Anita D. Britt, age 57, currently serves as a member of the board of directors of Smith & Wesson Brands, Inc. (“Smith & Wesson”), a position she has held since February 2018. Ms. Britt also serves as the chairperson of the audit committee of the board of directors of Smith & Wesson. Ms. Britt served as Chief Financial Officer of Perry Ellis International, Inc., a publicly traded apparel company, from March 2009 until her retirement in March 2017. From August 2006 to February 2009, Ms. Britt served as Executive Vice President and Chief Financial Officer of Urban Brands, Inc., a privately held apparel company. From 1993 to 2006, Ms.
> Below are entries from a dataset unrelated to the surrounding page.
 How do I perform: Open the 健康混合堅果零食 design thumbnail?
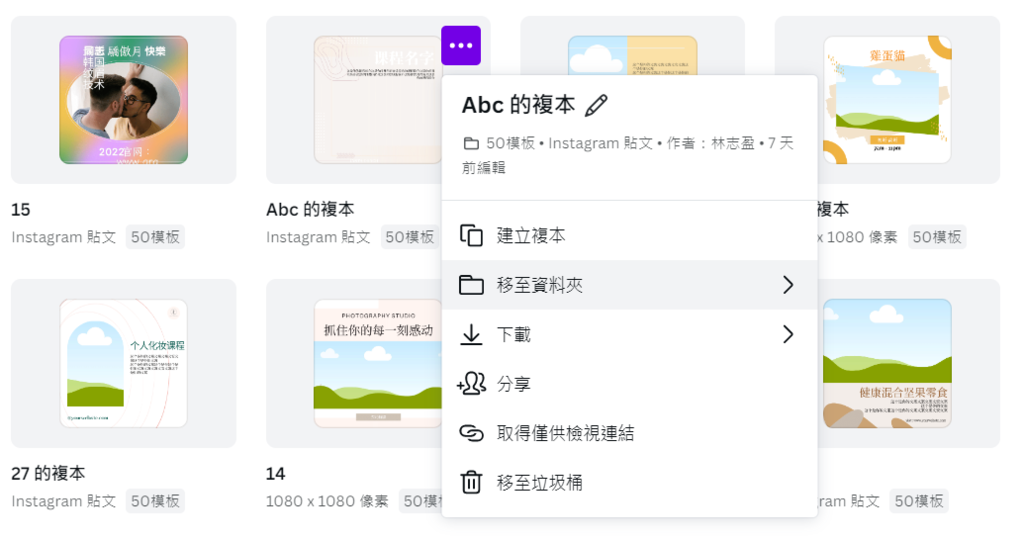click(887, 363)
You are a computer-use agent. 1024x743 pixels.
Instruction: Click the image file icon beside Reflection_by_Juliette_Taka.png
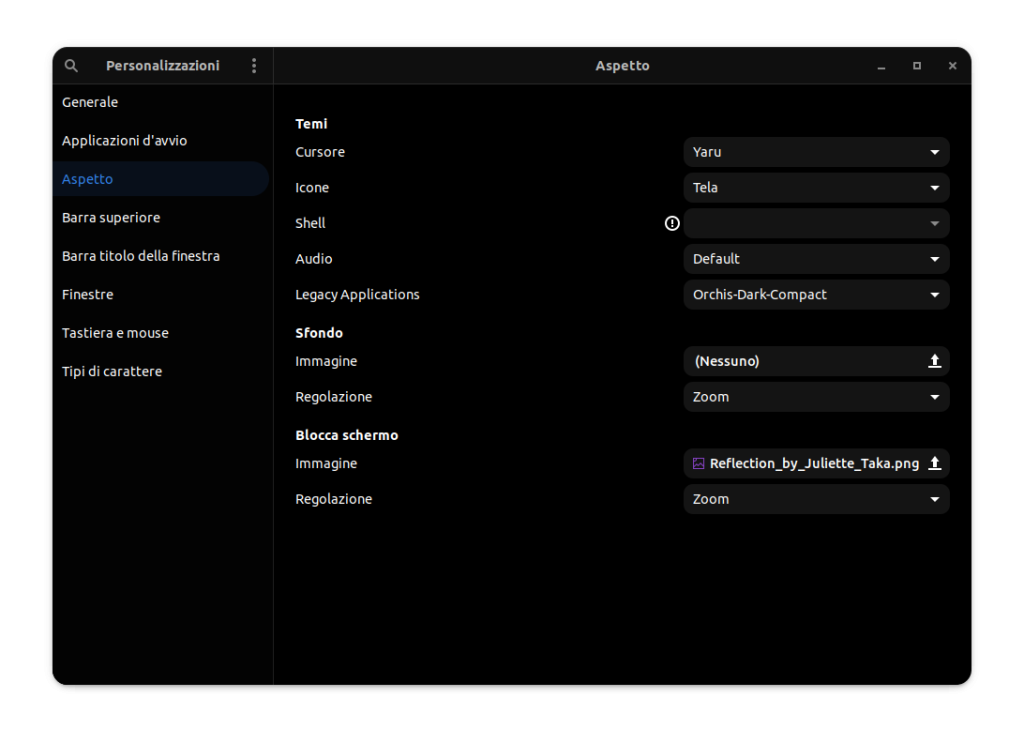699,463
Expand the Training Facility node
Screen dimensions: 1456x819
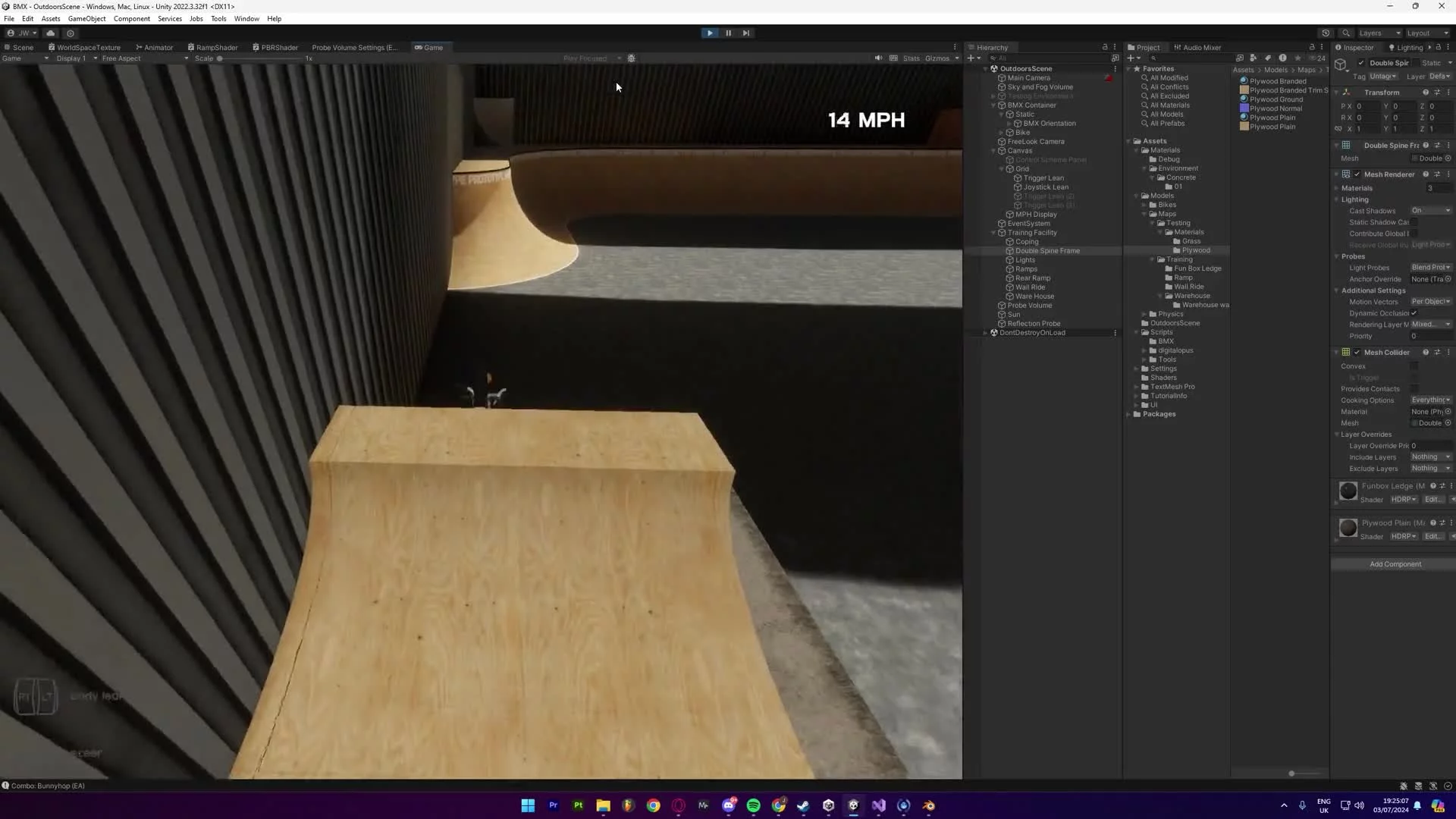pyautogui.click(x=993, y=232)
Britt served in various positions, including that of Executive Vice President, Finance, for Jones Apparel Group, Inc., an apparel company. Since August 2018, Ms. Britt has served as a member of the board of directors of Delta Apparel, Inc., a New York Stock Exchange-listed designer, manufacturer, and marketer of lifestyle basics and branded active wear apparel, headwear, and related accessory products (“Delta Apparel”), and is a member of the audit committee and the corporate governance committee of the board of directors of Delta Apparel. Ms. Britt previously served on the board of trustees and the finance committee of St. Thomas University from April 2013 to January 2018 and as its Chief Financial Officer from January 2018 to March 2018. Ms. Britt is a Certified Public Accountant and is a member of the American Institute of Certified Public Accountants and the Pennsylvania Institute of Certified Public Accountants. Ms. Britt is also a Board Leadership Fellow, as designated by the National Association of Corporate Directors.
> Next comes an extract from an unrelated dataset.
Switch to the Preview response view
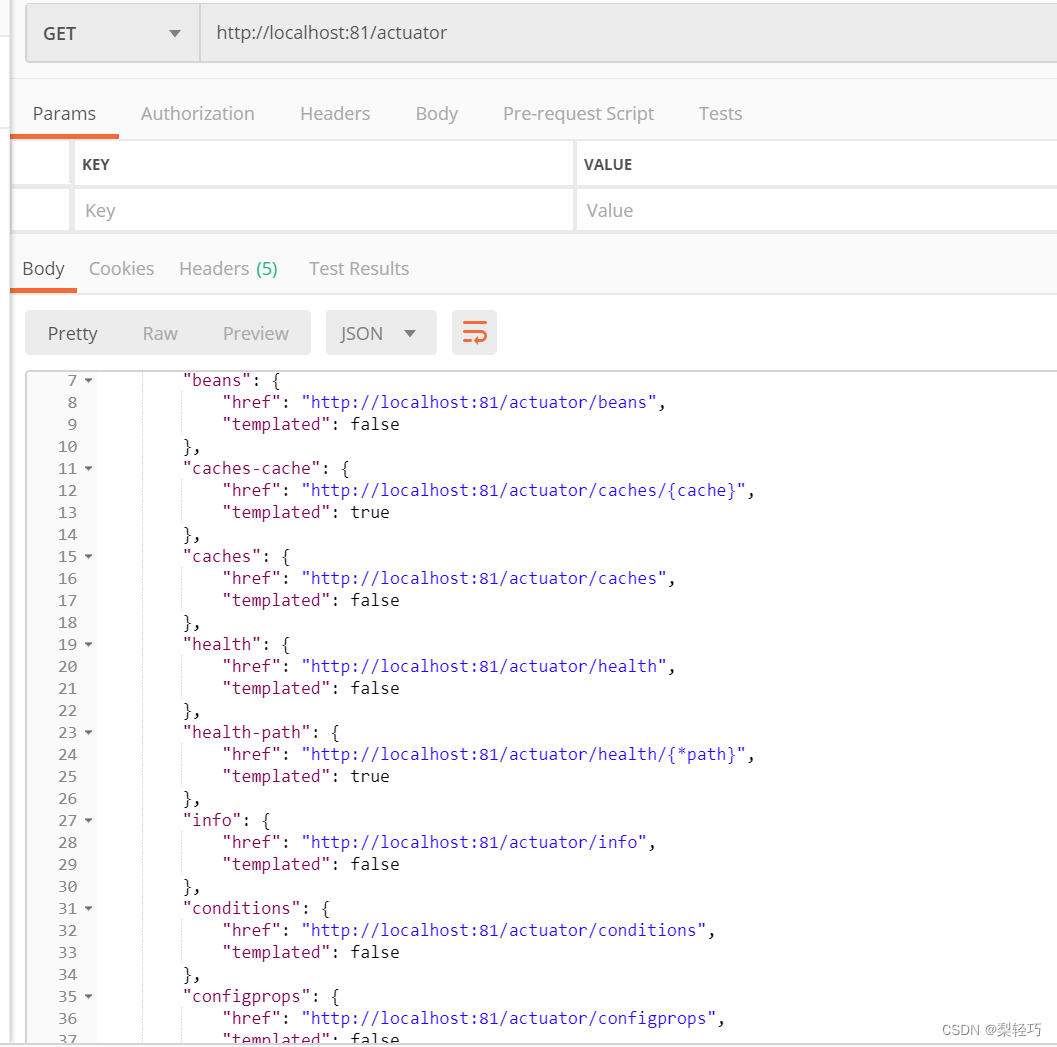This screenshot has height=1047, width=1057. pos(255,332)
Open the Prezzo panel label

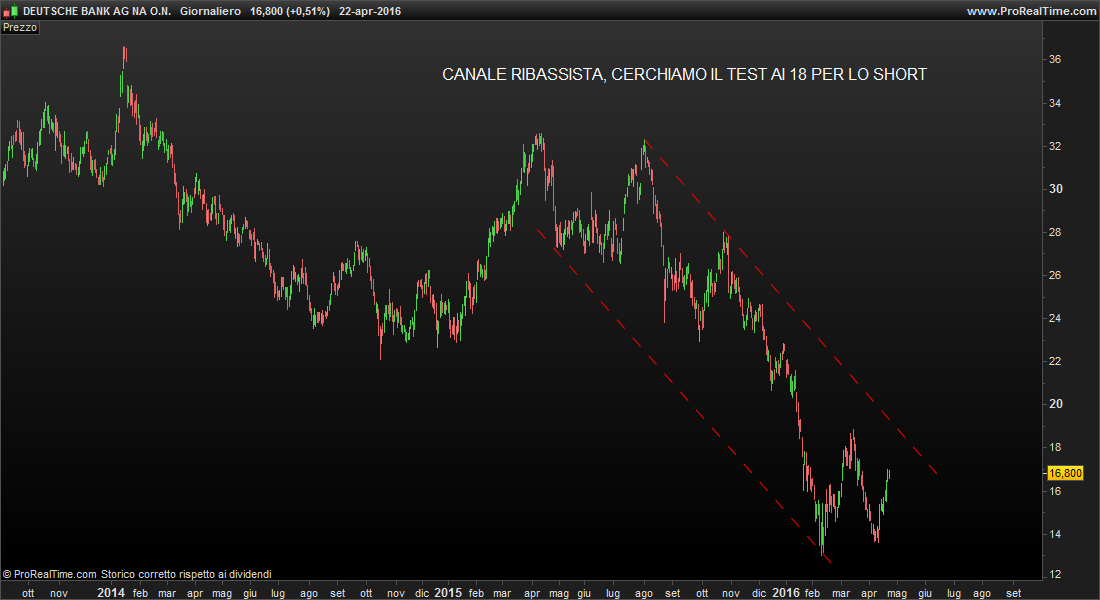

David Hsu, age 39, previously served as the Chief Operating Officer of The Cronos Group, a leading global cannabinoid company (“Cronos”), from 2016 to 2019. While at Cronos, Mr. Hsu’s primary duties included overseeing all of Cronos’s operations including construction, cultivation, and manufacturing. Prior to joining Cronos, from 2006 to 2016, Mr. Hsu served in various roles with CRG Partners (“CRG”), and later Deloitte upon Deloitte’s acquisition of CRG in 2012, including as Vice President, where he operated and managed distressed companies with revenues of more than $500.0 million. Mr. Hsu received his Bachelor of Science in Business Management from Babson College in 2003 and holds a Certification in Artificial Intelligence: Business Strategies and Applications from the University of California Berkley, which he received in 2020. Mr. Hsu also received a Certification in Financing and Deploying Clean Energy from Yale University, which he received in 2021.
Neither Ms. Britt nor Mr. Hsu have any family relationships with any of the Company’s directors or executive officers or any people nominated or chosen by the Company to become a director or executive officer. Neither Ms. Britt nor Mr. Hsu are a party to any transactions described by Item 404(a) of Regulation S-K.
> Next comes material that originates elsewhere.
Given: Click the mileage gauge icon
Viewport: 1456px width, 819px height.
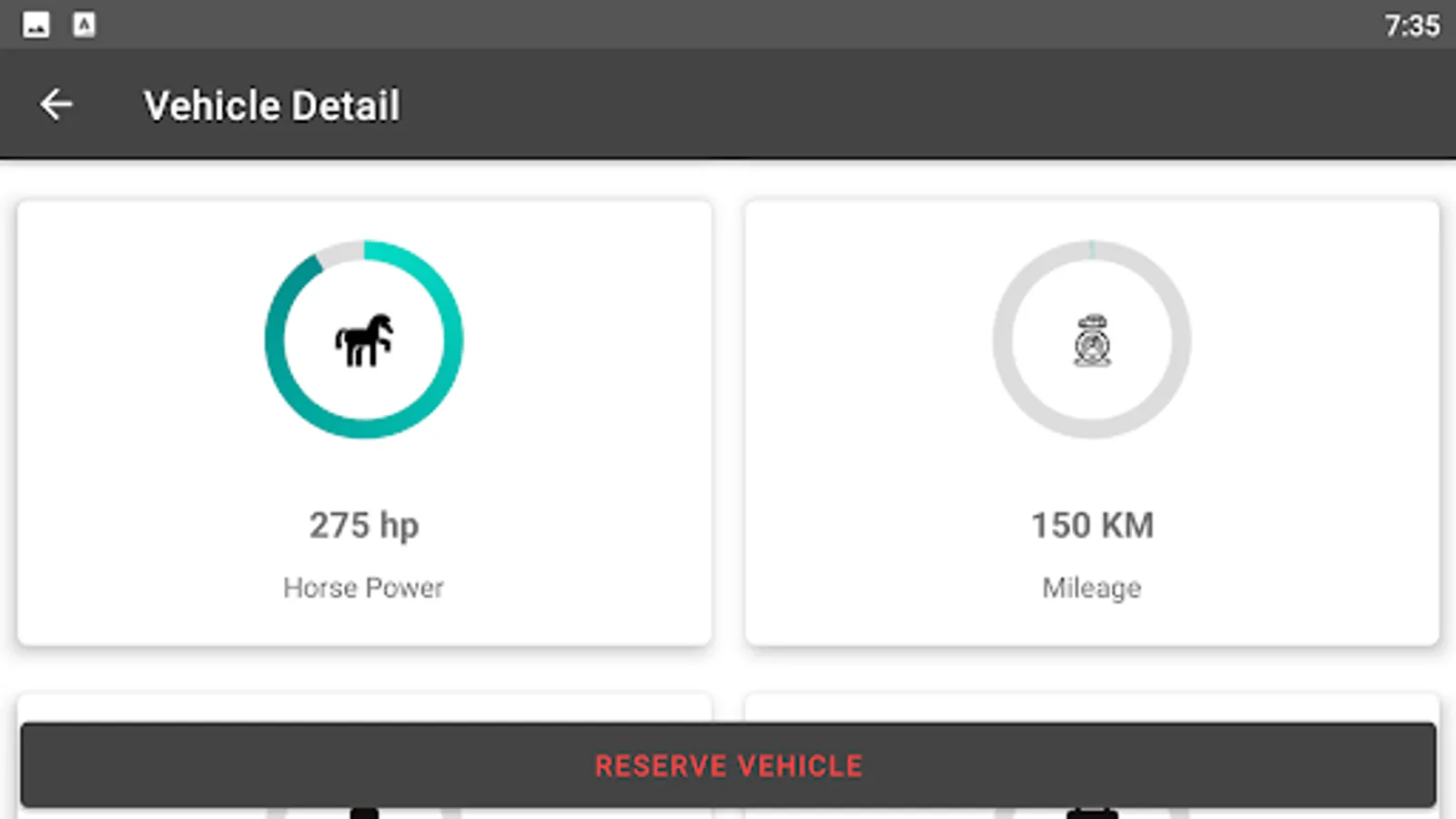Looking at the screenshot, I should point(1092,340).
The Company issued a press release regarding Ms. Britt’s and Mr. Hsu’s appointments on June 14, 2021. The full text of the press release is furnished as Exhibit 99.1 to this Report.
|Item 8.01.||Other Events.|
On June 14, 2021, the Company issued a press release announcing that it had been selected to be added to the Russell 2000® Index effective June 25, 2021, after the close of the U.S. equity markets. The full text of the press release is furnished as Exhibit 99.1 to this Report.
|Item 9.01.||Financial Statements and Exhibits.|
|99.1||Press Release issued by urban-gro, Inc. on June 14, 2021|
Pursuant to the requirements of the Securities Exchange Act of 1934, as amended, the Company has duly caused this report to be signed on its behalf by the undersigned hereunto duly authorized.